Comparative Evaluation of Voltage Source Converters With Silicon Carbide Semiconductor Devices for High-Voltage Direct Current Transmission

Recent advancements in silicon carbide (SiC) power semiconductor technology enable developments in the high-power sector, e.g., high-voltage-direct-current (HVdc) converters for transmission, where today silicon (Si) devices are state-of-the-art. New submodule (SM) topologies for modular multilevel converters offer benefits in combination with these new SiC semiconductors.

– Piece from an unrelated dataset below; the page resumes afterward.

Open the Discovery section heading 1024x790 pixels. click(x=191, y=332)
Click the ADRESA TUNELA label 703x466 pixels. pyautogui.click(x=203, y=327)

This article reviews developments in both fields, SiC power semiconductor devices and SM topologies, and evaluates their combined performance in relation to core requirements for HVdc converters: grid code compliance, reliability, and cost. A detailed comparison of SM topologies regarding their structural properties, design and control complexity, voltage capability, losses, and fault handling is given. Alternatives to state-of-the-art SMs with Si insulated-gate bipolar transistors (IGBTs) are proposed, and several promising design approaches are discussed. Most advantages can be gained from three technology features. First, SM bipolar capability enables dc fault handling and reduced the energy storage requirements. Second, SM topologies with parallel conduction paths in combination with SiC metal-oxide-semiconductor field-effect transistors offer reduced losses. Third, a higher SM voltage enabled by a higher blocking voltage of SiC devices results in a reduced converter complexity. For the latter, ultrahigh-voltage bipolar devices, such as SiC IGBTs and SiC gate turn-off thyristors, are envisioned.

Automated summary

The article reviews developments in silicon carbide (SiC) power semiconductor technology and submodule (SM) topologies for modular multilevel converters, evaluating their combined performance in high-voltage-direct-current (HVdc) converters based on core requirements. Various alternative design approaches to state-of-the-art SMs with Si insulated-gate bipolar transistors (IGBTs) are proposed, with a focus on leveraging advantages such as SM bipolar capability, reduced losses with SiC metal-oxide-semiconductor field-effect transistors, and higher SM voltage enabled by SiC devices. Potential future developments in ultrahigh-voltage bipolar devices like SiC IGBTs and SiC gate turn-off thyristors are also discussed.